Can anyone stop Invictus Gaming at MSI?

The LPL team are still on top of the world.

Photo via Riot Games

Before Worlds 2018, Riot Games released a stupendous music video detailing the long and arduous climb teams made to reach the pinnacle of League of Legends. Titled “Rise,” it ended with a shot of the other teams looking up at the summit, waiting for their turn to reach the top.

The team that reached the peak last year was Invictus Gaming. And through the first day of action at MSI 2019, one thing is clear: They’re still there.

They didn’t just win—that’s expected of the team many call the favorites at this event. How they did it, playing a thoroughly LPL style and just streamrolling opponents, is the story. G2 Esports, perhaps the team best able to match IG’s tempo, were absolutely crushed.

Since IG’s triumph at Worlds, teams from across the globe have had six long months to figure out how to beat them. Now, it’s back to the drawing board again.

A distant second

Photo via Riot Games

There were other stories on day one of the main event, of course. The first match of the day was a barn burner as G2 smoked SKT in front of a stunned Hanoi crowd.

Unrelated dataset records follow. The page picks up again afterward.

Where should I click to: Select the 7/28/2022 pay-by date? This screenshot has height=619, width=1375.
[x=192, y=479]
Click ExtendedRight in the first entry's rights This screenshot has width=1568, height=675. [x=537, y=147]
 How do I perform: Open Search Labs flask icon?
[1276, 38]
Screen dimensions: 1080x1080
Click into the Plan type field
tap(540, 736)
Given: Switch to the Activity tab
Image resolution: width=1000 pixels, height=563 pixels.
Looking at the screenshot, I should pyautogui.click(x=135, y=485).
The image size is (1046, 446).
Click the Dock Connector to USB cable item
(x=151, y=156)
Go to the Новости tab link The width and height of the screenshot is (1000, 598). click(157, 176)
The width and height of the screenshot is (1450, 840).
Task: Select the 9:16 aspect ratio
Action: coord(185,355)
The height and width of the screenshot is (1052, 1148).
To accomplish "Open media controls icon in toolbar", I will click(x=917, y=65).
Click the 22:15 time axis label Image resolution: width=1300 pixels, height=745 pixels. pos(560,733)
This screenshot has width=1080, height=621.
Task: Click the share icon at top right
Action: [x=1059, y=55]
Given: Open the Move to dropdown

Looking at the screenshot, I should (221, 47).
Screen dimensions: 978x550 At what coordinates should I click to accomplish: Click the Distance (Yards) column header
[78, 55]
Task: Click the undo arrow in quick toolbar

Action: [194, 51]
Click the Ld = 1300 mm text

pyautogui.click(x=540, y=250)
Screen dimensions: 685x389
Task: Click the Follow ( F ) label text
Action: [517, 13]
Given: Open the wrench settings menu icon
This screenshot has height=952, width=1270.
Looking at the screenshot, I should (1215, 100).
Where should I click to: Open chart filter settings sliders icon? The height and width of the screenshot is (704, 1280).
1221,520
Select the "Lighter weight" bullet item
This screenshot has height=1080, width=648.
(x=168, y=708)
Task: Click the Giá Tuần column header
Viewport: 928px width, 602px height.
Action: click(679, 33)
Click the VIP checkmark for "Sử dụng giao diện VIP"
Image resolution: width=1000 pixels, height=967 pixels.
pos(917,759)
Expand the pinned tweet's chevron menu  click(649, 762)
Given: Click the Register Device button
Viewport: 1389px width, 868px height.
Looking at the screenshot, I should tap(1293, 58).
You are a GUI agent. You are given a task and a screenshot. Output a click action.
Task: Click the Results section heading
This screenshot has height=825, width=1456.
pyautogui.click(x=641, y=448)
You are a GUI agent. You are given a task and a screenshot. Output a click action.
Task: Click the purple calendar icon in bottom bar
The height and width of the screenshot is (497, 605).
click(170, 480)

We wrote before the event that G2’s unpredictable drafts and early aggression could be trouble for teams, particularly ones like SKT who like to play for late game. That certainly played out in match between the two. It was a curiously low-kill affair as both teams seemed to realize that SKT simply didn’t have the lane or map priority to contend with their LEC foes.

G2 could only celebrate the win for so long before facing IG. And afterwards, it appeared the only thing that could stop the Chinese side was the lengthy pause that afflicted the game client before the match started.

Still, there are positives for the LEC squad. Their loss to IG looked bad because IG make everyone look bad. But they still started off super strong—jungler Marcin “Jankos” Jankowski surged out to a three-kill lead and the way they attacked IG was correct. And importantly, they didn’t look thrown by the loss.

There are a lot of games left, and right now, it looks like G2 and SKT are fighting for that second spot behind IG. SKT stabilized with a win over bottom-tier Flash Wolves, who are really struggling, but we haven’t yet seen a trademark performance from the LCK side.

Liquid in fourth

Photo via Riot Games

The hierarchy of the first day is quite clearly Invictus-G2-SKT in the first three spots, with Flash Wolves bringing up the rear. The interesting thing, though, is that Team Liquid are technically tied with IG with 2-0 match records.

After years of both unlucky results at international events, Liquid ADC Yiliang “Doublelift” Peng finally drew a great hand at MSI. He got a warmup in the play-in stage vs. Phong Vũ Buffalo, a series where he wasn’t really required to do that much.

Then he came out and dominated Flash Wolves on Lucian, a champion he’s played to mixed results. Next was a rematch against PVB in which the Vietnamese side looked totally unprepared for Liquid to bust out Sona-Taric.

The real test comes tomorrow when Liquid start the day off against G2. Make no mistake, Liquid absolutely have the ability to win. But G2 are just so much more trustworthy at these events. They’ll bounce back against Liquid in a big way.

But they just didn’t have enough talent to finish the job against IG. And that’s the story of the first day—understanding how IG want to play is easy. But executing on your gameplan correctly while maintaining tempo faster than them has proven nigh impossible.